Je reprends le livre de Katagiri Roshi Retour au silence, pour un passage qui nous parle du « sumi-é - un dessin à l’encre de Chine, c’est-à-dire à l’encre noire. Comment le regarder ? Qu’y voyons-nous, et même que pouvons-nous y entendre ?
Il nous dit tout de suite que le noir n’est pas le noir, et que pour bien voir, il nous faut être à l’écoute du rythme de l’univers…Alors vous sentirez comme est fraîche la brise qui joue dans les branches du pin du sumi-é…
Le texte :
La brise dans le sumi-e
Au Japon, il existe une forme d’art appelée sumi-e . Le sumi-e ne fait appel qu’au pinceau et à l’encre de Chine. L’encre de Chine est l’encre de Chine, mais le noir de l’encre de Chine n’est pas une couleur ordinaire. Si vous peignez un pin à l’encre de Chine, sa couleur noire engendre de nombreuses couleurs.
Peut-être avez-vous déjà vu des sumi-e : un esquif, un pêcheur dans l’esquif, l’océan. Et, dans un coin, un arbre. C’est tout. Pouvez-vous imaginer cela ?
Juste un petit bateau et un petit arbre, pas de couleur, rien que du blanc. Le blanc est une couleur, mais, à partir du blanc, on crée l’espace, et beaucoup de couleurs. A partir de cela, vous pouvez voir l’immensité du monde : les jours ensoleillés, les jours gris, les océans – tout cela exprimé de manière différente. A partir du sumi-e, vous pouvez ressentir tout cela ; c’est pourquoi, dans le sumi-e, le noir n’est pas que noir.
Ce qui caractérise aussi le sumi-e, c’est que, pour le réaliser, il faut être à l’écoute du rythme de l’univers, du rythme du monde – l’arbre, le bateau, l’océan. L’océan est blanc, mais vous devez avoir des yeux pour le voir, des oreilles pour entendre son rythme, et le rythme du bateau, et le rythme de l’arbre. C’est très important. Un poème composé par le célèbre maître zen Ikkyu Zenji illustre cela. Il dit :
Et le coeur,
qu’est-ce que c’est ?
C’est le chant de la brise dans les pins
ici, dans le sumi-e.

* [Bloc de données]
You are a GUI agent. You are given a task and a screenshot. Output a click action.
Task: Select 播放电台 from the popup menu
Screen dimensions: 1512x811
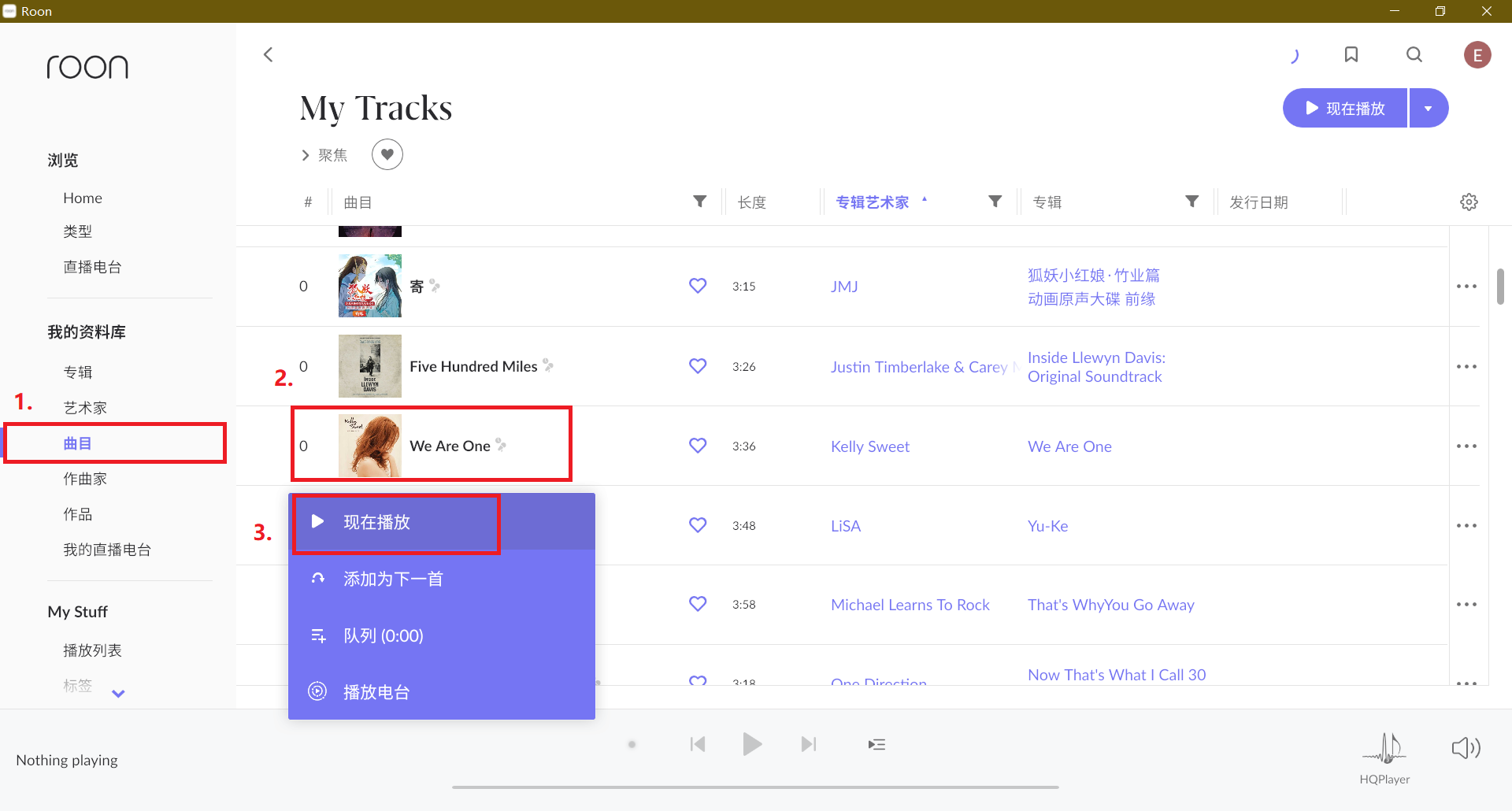click(x=376, y=692)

* [À faire]
1) Citez textuellement le passage de l'extrait sur le sumi-e qui commence par « Il nous dit » et se poursuit jusqu'à « de nombreuses couleurs. ».
2) Rédigez la suite de l'extrait sur le sumi-e à partir de son dernier vers.

* [Réponses dans l'ordre]
1)
Il nous dit tout de suite que le noir n’est pas le noir, et que pour bien voir, il nous faut être à l’écoute du rythme de l’univers…Alors vous sentirez comme est fraîche la brise qui joue dans les branches du pin du sumi-é…
Le texte :
La brise dans le sumi-e
Au Japon, il existe une forme d’art appelée sumi-e . Le sumi-e ne fait appel qu’au pinceau et à l’encre de Chine. L’encre de Chine est l’encre de Chine, mais le noir de l’encre de Chine n’est pas une couleur ordinaire. Si vous peignez un pin à l’encre de Chine, sa couleur noire engendre de nombreuses couleurs.

2)
Selon le bouddhisme, l’esprit n’est que le chant de la brise du pin dans le sumi-e. Ici, sur le papier, il y a le pin, et l’océan, et le bateau. Et vous pouvez sentir cette brise et le chant de cette brise d’après la peinture.
Dans un autre poème, un maître zen dit :
La brise dans le sumie,
Comme elle est fraîche !
Même l’unité disparaît
Quand elle culmine dans le non-deux.
Deux signifie le monde dualiste. Si vous voulez nager, par exemple, il y a l’océan et vous. C’est dualiste. « Elle culmine dans le non-deux » veut dire sauter dans l’océan. L’océan et vous, vous devenez un. C’est l’état ultime de l’unification dans l’un.
En d’autres termes, l’unité n’est pas une idée d’unité. L’unité que vous formez avec l’océan est quelque chose d’actif, quelque chose qui ne laisse aucune trace de forme.
L’activité est mouvement incessant, moment après moment. On ne s’en rend pas compte, mais l’esprit observe toujours l’activité au moment même de l’activité. Quand vous observez l’activité, elle est immédiatement forme ou expérience. Mais, au coeur même de l’activité, il n’y a pas de forme. Tout ce que vous avez à faire est d’être là. C’est l’unité.
L’unité est le rythme de l’identité entre l’océan et vous. Ce moment d’unité, c’est ce qu’on appelle « nager ». Nager est nager sans cesse. Si vous avez une faiblesse physique, vous ne pouvez pas nager. Aussi votre corps et votre esprit doivent-ils fonctionner correctement ; c’est « nager ». Ne laisser ni trace ni forme.
C’est pourquoi le maître zen dit : « Même l’unité disparaît quand elle culmine dans le non-deux. » C’est la brise dans le sumi-e. Ce n’est pas quelque chose de mort. Il faut en prendre conscience. C’est frais.
« Comme elle est fraîche ! » veut dire que vous ne pouvez pas expliquer, mais que vous sentez comme elle est fraîche. C’est de la plus haute importance.
Si vous ne laissez ni trace ni forme, l’expérience devient comme une brise dans le sumie.
Quelque chose est dessiné par le pinceau ; mais bien que vous dessiniez le pin sur le papier, le pin n'est pas quelque chose qui est dessiné.
Il doit être une chose vivante, exactement semblable au pin qui vit dans la nature. Alors nous sommes bouleversés par le tableau.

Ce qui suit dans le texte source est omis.